= Beginning of Section =
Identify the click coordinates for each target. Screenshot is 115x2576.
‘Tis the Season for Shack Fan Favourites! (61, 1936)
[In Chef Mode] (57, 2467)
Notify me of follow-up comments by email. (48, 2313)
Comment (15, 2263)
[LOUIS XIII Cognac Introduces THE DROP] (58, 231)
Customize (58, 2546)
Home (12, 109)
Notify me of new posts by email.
= End of Section =
** Task to complete **
Show all lines from the entries that hold "Notify".

** Output of the task **
Notify me of follow-up comments by email. (48, 2313)
Notify me of new posts by email.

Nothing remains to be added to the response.